In <list-7160221@2rosenthals.com>, on 05/14/23
    at 10:04 AM, "Massimo S." <ecs-isp@2rosenthals.com> said:


Hi Massimo,

but anyway doing this kind of tests on a production server is an issue
since i've to do it late in the night

I understand.

and i've another problem too (this one since years ago)
reloading the rules don't show the issue
you have to restart the fw
if i restart the fw injoy do not work anymore even with a working rules
set all packets ends into SYN_SENT state and i've to reboot the server
(setboot /b)

As with your "large ruleset" problem, we have never encountered this one
either.  Dan runs ijfw on 6 or 7 OS/2 instances with differing application
mixes.  The ijfw security levels vary.
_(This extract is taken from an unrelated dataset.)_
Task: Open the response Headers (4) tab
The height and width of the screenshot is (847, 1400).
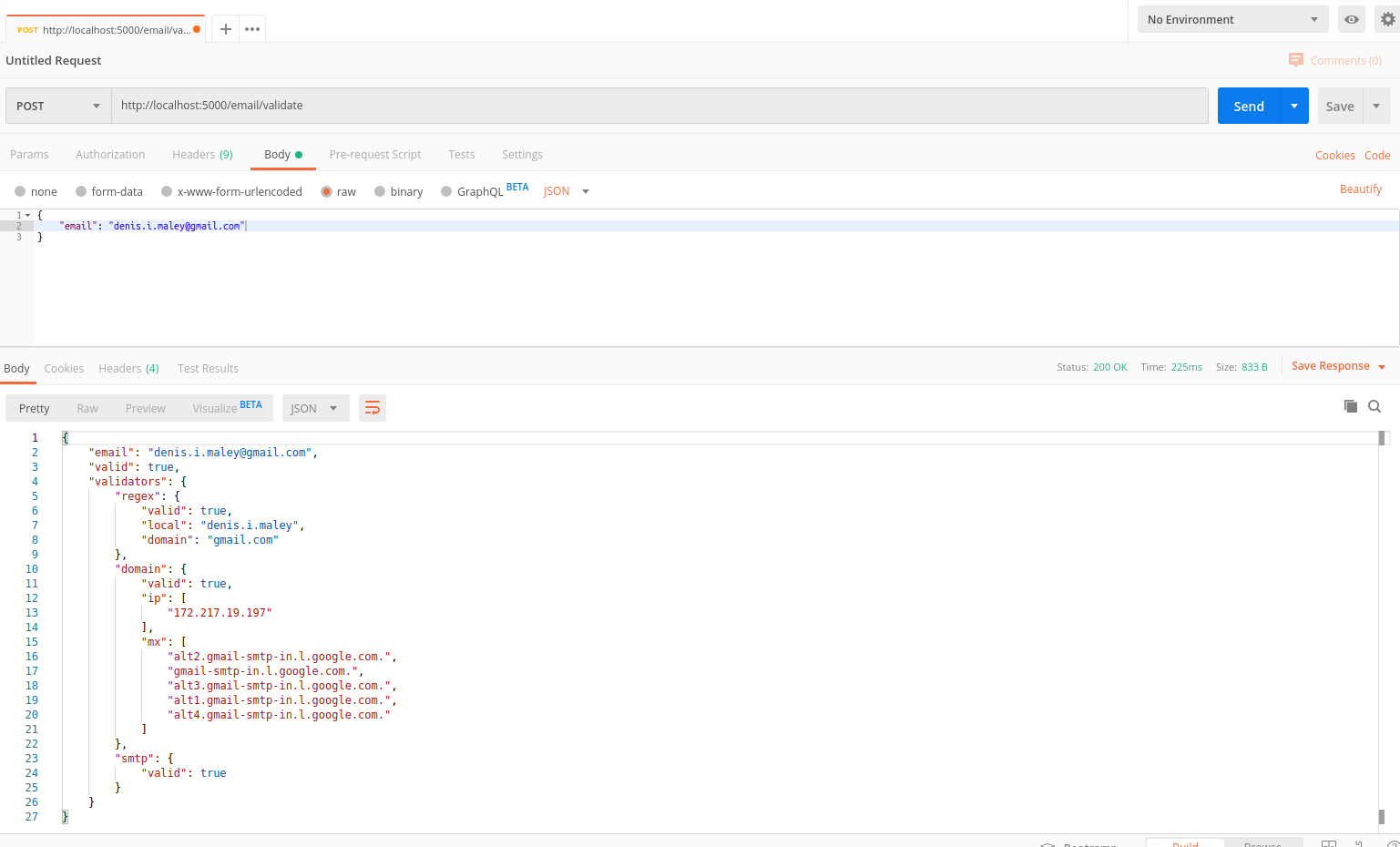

Most run 5 or 6, which is a fair
set of rules and we also have a number of Observe rules to keep the
annoying password guesses away.

I can't recall a valid set of rules failing to reload either when using
the GUI or with the sync command.

Every now and then ijfw constructs a bogus blacklist rule which stops all
packet transfers.  However, since this is a known issue, it does not take
us long to think to delete the blacklist file and sync the firewall.  This
does not occur often.  I dimly recall the last occurance was something
like 6 months ago.

When you have more data to review on this issue, let us know.

Steven